【3月9日 東方新報】「国の補助金政策の調整は避けられない」。中国工業情報化部の苗墟(Miao Xu)部長が以前に言及していたように、新エネルギー車の補助金政策は今後、段階的に縮小されることになりそうだ。

 また、政府の新エネルギー車産業に対する監督管理も、今後厳しくなりそうだ。補助金の減少と監督強化、さらに競争激化で新エネ車メーカーは初めて淘汰の時代を迎えることになる。

 2017年の中国の新エネ車は政策を追い風に、高成長が続いた。中国自動車工業協会によると、同年の新エネルギー車の販売台数は前年比53.3%増の77万7000台だった。

 しかし補助金政策は年々縮小し、補助を受けられる車両の条件も厳しくなっている。「補助金政策は新エネ車市場の発展に大きな役割を果たした。市場が成長するにしたがい、政府の関与は減るだろう」。電気自動車分野の同業者組織である中国電動汽車百人理事会の陳清泰(Chen Qingtai)会長はそう指摘した。

 また、工業情報化部は2017年7月に、新エネ車生産の参入基準を引き上げ、安全監督面での要求を厳しくした。
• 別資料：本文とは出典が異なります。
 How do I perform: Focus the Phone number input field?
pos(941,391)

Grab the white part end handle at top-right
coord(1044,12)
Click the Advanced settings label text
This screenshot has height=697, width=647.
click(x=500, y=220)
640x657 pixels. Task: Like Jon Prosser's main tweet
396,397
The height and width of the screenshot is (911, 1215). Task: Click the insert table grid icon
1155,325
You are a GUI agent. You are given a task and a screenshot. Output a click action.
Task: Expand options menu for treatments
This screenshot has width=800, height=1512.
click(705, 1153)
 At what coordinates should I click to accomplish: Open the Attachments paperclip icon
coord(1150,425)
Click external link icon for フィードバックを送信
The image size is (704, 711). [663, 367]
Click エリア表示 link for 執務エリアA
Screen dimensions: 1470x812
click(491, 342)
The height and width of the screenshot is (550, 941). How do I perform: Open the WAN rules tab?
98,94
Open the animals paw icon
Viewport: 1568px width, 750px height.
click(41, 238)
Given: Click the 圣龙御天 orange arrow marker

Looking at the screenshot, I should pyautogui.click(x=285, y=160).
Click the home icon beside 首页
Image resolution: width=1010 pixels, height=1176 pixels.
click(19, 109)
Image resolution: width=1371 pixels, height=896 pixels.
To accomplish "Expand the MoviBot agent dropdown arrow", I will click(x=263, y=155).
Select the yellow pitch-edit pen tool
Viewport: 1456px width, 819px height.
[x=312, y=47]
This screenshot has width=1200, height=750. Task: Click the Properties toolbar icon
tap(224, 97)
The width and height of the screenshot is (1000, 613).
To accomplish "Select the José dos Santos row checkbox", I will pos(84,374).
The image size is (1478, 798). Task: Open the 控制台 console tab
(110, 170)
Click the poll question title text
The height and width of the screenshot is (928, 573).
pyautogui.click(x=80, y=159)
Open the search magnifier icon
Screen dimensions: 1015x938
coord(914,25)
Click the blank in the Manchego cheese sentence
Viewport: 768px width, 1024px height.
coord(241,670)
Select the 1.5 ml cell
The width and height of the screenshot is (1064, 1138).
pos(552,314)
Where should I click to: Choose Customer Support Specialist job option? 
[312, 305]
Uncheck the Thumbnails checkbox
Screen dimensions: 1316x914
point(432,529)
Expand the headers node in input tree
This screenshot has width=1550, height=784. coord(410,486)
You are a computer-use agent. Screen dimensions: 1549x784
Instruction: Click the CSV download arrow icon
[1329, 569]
 中国自動車市場を専門とする研究機関、全国乗用車市場信息聯席会(CPCA)の崔東樹(Cui Dongshu)秘書長は「2018年に補助金政策見直しで最も影響を受けるのはバスだろう」と話す。

 2016年に政府が拠出した700億元(約1兆1726億円)の補助金のうち、バスに割り当てられたのは500億元(約8370億円)、乗用車は100億元(約1675億円)程度だった。

 実際、新エネルギー車の補助金減少の影響は2017年から顕在化している。2017年の業績予想を公表した上場企業のうち、一部メーカーは補助金減少の影響で減益となった。中通客車(Zhongtong Bus)が発表した17年の純利益は1.7~2.3億元(約28~38億円)で、前年同期比で70~60%減少した。同年にバス車両に対する補助金が大幅に減少した影響を受けたという。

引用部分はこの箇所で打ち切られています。